There’s a Wyatt flash, and the Wyatt Family shows up to attack Our Heroes in response to Cody & Goldust beating them the previous week to keep the titles and to CM Punk and Daniel Bryan’s victory over them at the Survivor Series.

Rey Mysterio and The Usos come to save and to make it even once again, and we have our second impromptu continuation, now in a twelve man tag team main event.

 

CM PUNK/REY MYSTERIO/CODY RHODES/GOLDUST/THE USOS VS. THE SHIELD/THE WYATT FAMILY

 

This one’s short too, but real breezy, and it’s when you get the payoffs and the big fireworks show. Like the last match leaned on the newer entrants into this big wonderful mess, this one leans on the Wyatts, Rey, and The Usos a lot. And for a moment, do you know what that means?

LUKE HARPER VS. REY MYSTERIO.

Not for nearly long enough, but given that it happens a few more times in more cut down tag matches in early 2014, it’s hard to be too bummed about it. Granted, we never got that slam dunk obvious singles match between the best pure little man underdog babyface in wrestling history and the best big man of a generation, but we get a taste here, and it is exceptional. That’s not all though, because Rey does his best to try and match Goldust’s in-peril work earlier in the hour by getting career work to this point out of Erick Rowan too! He’s great against Ambrose and Bray when called for too, just a wonderful performance. There’s also yet another nice little Shield/Wyatts touch, as they get along better now after having previously tagged up, but still have these little moments of discontent.

Punker gets the hot tag to send it home. Not the best choice, but being the biggest star in the ring and probably like the #3 or 4 guy in the company at this point, hey, it is what it is. It’s not offensive. He’s helped out by the others for your big fireworks show. The discord between the two bad guy factions rears its head at the end in a cute little way. The Wyatts all clearly hold back at the end and let The Shield eat all the big bullets like the Usos dive, most of Punk’s hot tag, etc., before trying to vulture the match. It doesn’t work though, because Rey bails Punk out and keeps it even. Rowan eats the 619 to feed him into the Go To Sleep, and we’re all sent home full and happy to end the show.

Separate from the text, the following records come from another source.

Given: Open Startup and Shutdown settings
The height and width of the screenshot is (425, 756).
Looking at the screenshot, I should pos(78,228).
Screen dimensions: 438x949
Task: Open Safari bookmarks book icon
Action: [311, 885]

It’s a shorter final match, but it’s fun enough and good enough to coast on the goodwill from the preceding fifty minutes and stick the landing.

three boy

 

Things like this don’t ever really happen and it’s why I still remember it so fondly seven years and change later.

One of the most exceedingly and enduringly fun episodes of WWE television in some time, as a result of one of the more memorable little ideas in recent memory. Not each of the three matches is great, the first is the best of them, but it’s something so unique and so fun and so just entirely unimpeded by any sort of WWE Bullshit at all. It’s pure pro wrestling, the sort of stuff designed to put a smile on your face. It’s a very Heyman-ish booking idea, flowing all these matches into each other, but doing it doing all the same guys and the match just gradually building up and up is so cool and different. It stands out for WWE but it stands out for just regular wrestling too. It’s a genuinely novel idea, executed with the sort of energy and joy needed to stick the landing as perfectly as they did.

“Smackdown is a house show” is usually a license for people to not care about matches being good or for writers to not put anything into it, but for once, it meant that the WWE got to loosen the reigns and let people get loose and relaxed and a little goofy. This, for once, manages to capture the fun of a good house show on live television, a thing that very few other matches ever have been able to do. One of the all time WWE 2013-2014 examples of how good and enjoyable this dumb shit can be when you just let people breathe and work some stuff out and get out of the way. It’s genuinely one of my favorite things in wrestling history, one of my favorite non-major viewing experiences in wrestling history, and if you wind up checking this out, I’m really happy that you do and I hope you enjoy it as much as I did at the time and again here.

An all-time greater than the sum of its parts total package, creating one of the great episodes of wrestling television this decade.